A number of 'natural' contenders present themselves, including models of form:

  • $a + b n + c \sqrt{n}$ ... this performs neatly within sample, but as soon as one extends to larger values of $n$, the model performs poorly out of sample, and needs to be re-fitted given the extra data points. This suggests that the true model is not just square root $n$.

  • $a + b n^c$ ... this works very neatly within sample, and outside sample, but the optimal parameter values show some instability as more data values are added.

  • $a + b \frac{n-1}{\sqrt{n}}$ ... just 2 parameters, and works absolutely beautifully. The idea for this model was inspired by Ju'x posting. The parameter values are remarkably stable as more data points are added (they remain constant to 2 decimal places, irrespective of whether we use just $n = 2 ... 20$, or $n = 50$ is added, or $n=100$ is added, all the way up to $n = 300$), as shown here:

enter image description here

The parameter values for $a$ and $b$ are the same as for the diagram above.

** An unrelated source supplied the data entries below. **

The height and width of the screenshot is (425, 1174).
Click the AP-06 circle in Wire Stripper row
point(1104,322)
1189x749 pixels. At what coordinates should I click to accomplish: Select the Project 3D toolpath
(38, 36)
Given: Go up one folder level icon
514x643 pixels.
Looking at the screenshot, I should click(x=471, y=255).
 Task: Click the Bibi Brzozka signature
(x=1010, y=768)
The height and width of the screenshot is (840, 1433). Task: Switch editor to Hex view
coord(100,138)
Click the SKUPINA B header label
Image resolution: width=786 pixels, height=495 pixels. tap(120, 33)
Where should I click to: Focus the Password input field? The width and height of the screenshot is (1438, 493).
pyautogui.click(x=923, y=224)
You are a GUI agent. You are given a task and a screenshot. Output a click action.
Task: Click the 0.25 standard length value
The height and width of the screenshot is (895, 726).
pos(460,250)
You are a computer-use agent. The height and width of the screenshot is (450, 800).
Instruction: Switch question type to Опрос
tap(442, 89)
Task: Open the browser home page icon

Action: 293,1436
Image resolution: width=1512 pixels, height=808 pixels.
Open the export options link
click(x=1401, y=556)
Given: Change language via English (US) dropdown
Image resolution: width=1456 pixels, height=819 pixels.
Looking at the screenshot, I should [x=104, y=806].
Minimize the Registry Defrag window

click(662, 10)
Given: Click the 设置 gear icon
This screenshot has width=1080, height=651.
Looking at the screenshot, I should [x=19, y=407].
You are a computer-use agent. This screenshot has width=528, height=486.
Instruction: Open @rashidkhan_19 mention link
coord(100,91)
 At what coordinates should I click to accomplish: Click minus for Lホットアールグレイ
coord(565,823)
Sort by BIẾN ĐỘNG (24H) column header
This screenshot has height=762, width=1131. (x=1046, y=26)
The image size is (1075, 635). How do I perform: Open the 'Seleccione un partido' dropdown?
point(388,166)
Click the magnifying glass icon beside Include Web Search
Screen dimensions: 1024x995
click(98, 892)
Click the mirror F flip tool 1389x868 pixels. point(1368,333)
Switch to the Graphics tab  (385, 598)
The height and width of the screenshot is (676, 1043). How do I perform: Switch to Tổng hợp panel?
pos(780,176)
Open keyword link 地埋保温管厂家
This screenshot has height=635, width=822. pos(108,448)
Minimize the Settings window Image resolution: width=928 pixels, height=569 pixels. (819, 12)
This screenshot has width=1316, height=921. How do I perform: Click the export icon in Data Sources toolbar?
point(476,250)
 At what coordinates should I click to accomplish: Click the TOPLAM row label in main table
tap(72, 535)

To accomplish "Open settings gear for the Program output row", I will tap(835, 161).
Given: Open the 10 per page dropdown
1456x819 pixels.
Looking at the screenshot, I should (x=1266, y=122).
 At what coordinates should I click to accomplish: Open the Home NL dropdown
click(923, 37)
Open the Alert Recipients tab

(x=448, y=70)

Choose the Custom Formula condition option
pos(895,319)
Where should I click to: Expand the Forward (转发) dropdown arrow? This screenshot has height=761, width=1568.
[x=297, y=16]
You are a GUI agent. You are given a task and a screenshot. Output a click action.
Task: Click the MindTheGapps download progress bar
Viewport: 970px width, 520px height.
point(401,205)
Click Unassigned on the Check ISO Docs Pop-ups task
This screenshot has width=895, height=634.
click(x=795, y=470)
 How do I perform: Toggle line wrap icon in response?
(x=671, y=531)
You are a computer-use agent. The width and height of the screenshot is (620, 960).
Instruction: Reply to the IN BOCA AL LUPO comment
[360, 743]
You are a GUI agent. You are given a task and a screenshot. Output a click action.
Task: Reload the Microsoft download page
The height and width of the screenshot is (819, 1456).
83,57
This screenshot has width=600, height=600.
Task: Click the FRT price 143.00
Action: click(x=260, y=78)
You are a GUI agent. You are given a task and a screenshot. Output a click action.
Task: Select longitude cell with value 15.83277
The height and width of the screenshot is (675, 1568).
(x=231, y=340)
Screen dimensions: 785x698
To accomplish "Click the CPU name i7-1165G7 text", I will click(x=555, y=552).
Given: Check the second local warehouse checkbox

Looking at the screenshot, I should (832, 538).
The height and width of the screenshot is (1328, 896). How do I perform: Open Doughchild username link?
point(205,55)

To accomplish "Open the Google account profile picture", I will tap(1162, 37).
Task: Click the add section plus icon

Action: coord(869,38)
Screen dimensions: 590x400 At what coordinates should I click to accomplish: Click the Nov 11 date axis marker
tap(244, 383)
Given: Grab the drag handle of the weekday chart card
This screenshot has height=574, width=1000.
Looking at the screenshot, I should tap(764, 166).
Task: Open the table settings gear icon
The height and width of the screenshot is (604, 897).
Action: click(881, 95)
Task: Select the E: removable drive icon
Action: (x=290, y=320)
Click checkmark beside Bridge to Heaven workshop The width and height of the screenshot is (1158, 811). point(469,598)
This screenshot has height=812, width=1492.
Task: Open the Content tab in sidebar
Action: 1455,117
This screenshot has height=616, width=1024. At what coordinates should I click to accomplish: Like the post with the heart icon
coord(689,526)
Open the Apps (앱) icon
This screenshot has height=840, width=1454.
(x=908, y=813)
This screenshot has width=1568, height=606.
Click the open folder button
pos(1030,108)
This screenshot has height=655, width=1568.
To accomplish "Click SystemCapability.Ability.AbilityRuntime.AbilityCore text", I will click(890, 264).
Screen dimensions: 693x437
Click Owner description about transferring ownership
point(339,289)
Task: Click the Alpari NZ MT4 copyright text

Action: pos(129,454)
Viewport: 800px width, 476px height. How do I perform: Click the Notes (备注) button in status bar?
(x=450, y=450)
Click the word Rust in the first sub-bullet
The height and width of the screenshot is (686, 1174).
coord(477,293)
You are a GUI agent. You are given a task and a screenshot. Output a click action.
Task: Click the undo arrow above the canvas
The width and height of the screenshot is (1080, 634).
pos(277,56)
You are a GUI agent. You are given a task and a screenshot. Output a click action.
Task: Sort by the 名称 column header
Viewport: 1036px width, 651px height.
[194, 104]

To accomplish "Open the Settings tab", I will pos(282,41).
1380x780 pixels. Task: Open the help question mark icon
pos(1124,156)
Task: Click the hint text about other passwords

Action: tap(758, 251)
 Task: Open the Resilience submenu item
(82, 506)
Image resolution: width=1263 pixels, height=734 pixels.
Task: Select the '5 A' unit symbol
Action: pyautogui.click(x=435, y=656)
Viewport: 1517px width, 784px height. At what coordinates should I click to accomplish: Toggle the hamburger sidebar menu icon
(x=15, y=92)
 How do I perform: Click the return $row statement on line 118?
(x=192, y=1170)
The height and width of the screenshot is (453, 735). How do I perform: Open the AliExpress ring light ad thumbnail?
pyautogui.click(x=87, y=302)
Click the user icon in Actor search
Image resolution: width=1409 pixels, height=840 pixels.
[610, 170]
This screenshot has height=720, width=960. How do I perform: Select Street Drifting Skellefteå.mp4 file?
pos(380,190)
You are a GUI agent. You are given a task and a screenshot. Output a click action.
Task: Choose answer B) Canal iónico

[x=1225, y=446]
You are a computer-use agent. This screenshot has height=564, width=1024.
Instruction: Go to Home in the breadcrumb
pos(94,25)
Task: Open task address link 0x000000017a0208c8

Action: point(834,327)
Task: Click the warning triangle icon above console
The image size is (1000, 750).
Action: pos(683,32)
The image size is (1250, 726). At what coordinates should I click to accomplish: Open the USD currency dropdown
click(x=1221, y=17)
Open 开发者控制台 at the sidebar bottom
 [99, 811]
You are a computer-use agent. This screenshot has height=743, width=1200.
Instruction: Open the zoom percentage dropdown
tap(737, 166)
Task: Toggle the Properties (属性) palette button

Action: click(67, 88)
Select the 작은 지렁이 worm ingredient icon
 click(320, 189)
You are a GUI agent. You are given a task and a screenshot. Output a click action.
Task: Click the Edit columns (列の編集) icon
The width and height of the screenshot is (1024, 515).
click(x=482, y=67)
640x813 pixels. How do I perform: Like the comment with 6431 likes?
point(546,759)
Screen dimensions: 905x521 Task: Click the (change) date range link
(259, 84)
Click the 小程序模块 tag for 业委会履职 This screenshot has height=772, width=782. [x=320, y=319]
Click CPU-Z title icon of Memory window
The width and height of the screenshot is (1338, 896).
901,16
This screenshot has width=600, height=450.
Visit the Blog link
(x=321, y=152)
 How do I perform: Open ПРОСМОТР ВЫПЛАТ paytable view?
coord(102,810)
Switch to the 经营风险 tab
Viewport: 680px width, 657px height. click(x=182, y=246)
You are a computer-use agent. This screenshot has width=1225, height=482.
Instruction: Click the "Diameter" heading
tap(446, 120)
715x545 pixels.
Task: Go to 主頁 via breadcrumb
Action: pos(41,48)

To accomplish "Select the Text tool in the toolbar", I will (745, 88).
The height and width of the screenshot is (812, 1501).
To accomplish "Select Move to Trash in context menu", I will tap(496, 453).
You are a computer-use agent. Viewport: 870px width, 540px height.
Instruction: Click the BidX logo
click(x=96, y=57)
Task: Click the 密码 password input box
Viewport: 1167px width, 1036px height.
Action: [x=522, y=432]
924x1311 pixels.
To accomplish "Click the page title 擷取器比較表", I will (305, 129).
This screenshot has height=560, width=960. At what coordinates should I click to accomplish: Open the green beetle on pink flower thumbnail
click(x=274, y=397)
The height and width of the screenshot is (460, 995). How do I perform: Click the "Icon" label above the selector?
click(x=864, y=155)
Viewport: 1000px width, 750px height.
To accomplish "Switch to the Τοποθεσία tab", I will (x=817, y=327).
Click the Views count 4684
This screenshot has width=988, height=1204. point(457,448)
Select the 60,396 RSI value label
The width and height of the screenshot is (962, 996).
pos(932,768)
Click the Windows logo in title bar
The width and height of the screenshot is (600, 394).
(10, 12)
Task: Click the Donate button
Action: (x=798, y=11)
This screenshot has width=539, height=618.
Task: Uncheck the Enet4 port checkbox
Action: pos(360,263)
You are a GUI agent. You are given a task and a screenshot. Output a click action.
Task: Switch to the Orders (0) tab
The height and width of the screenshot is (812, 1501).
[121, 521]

Code for the PolygonPathMinDistance function

Here is some Mathematica code for the exact PolygonPathMinDistance function that calculates all of the possible relevant permutations involved in calculating the shortest polygon path, as an exact symbolic/algebraic construct:

PolygonPathMinDistance[points_] := Module[{orderings, pointorderings, pathsToCheck, ww},
       orderings =  Union[Permutations[Range[Length[points]]], 
                        SameTest -> (#1 == Reverse[#2] &)];
  pointorderings = Map[points[[#]] &, orderings];
   pathsToCheck  = Map[Partition[#, 2, 1] &, pointorderings];
 Min[Map[Total[Map[EuclideanDistance @@ # &, #1] /. Abs[ww_]->ww]&, pathsToCheck]]
]

.

Alternative specification of problem in Polar Coordinates

If points are Uniformly distributed on a disc of unit radius and independent, the joint distribution of $n$ points, $((X_1,Y_1), ..., (X_n,Y_n))$, with joint pdf $f(\cdots)$ is given above. Alternatively, consider the transformation to polar coordinates, $(X_i \to R_i cos(\Theta_i)$, $Y_i \to R_i sin(\Theta_i))$, for $i = 1$ to $n$. Then, the joint pdf is:

$$f( (r_1,\theta_1), ..., (r_n,\theta_n) ) = \frac{r_1 \times r_2 \times \cdots \times r_n}{\pi^{n}}$$

with domain of support, $R_i=r_i \in \{r_i:0<r_i<1\}$ and $\Theta_i=\theta_i \in \{\theta_i:0<\theta_i<2 \pi\}$. Then, the distance between any two random points, say $(X_i,Y_i)$ and $(X_j,Y_j)$ is given by the distance formula for polar coordinates:

$$\sqrt{\left(X_j-X_i\right){}^2+\left(Y_j-Y_i\right){}^2} = \sqrt{R_i^2 + R_j^2 -2 R_i R_j \cos \left(\Theta_i-\Theta_j\right)}$$

Taking expectations then yields the same results as above. For the $n = 2$ case, symbolic integration is a little easier, and one can obtain the result:

$$\begin{align*}\displaystyle E\left[ Z_2\right] &= E\left[ \sqrt{R_1^2 + R_2^2 -2 R_1 R_2 \cos \left(\Theta _1-\Theta _2\right)}\right] \\ &= \frac{8}{\pi} \int_0^1\int_0^1 |r_1 - r_2| EllipticE[\frac{-4 r_1 r_2}{(r_1-r_2)^2}]r_1 r_2 dr_1\,dr_2 \\ &= \frac{8}{\pi} \frac{16}{45} \approx 0.9054 \text{(as above)}\end{align*}$$

Extending from a disc to a ball

There is no inherent reason the same methods cannot be extended to a ball ... just more dimensions (and more computational grunt required).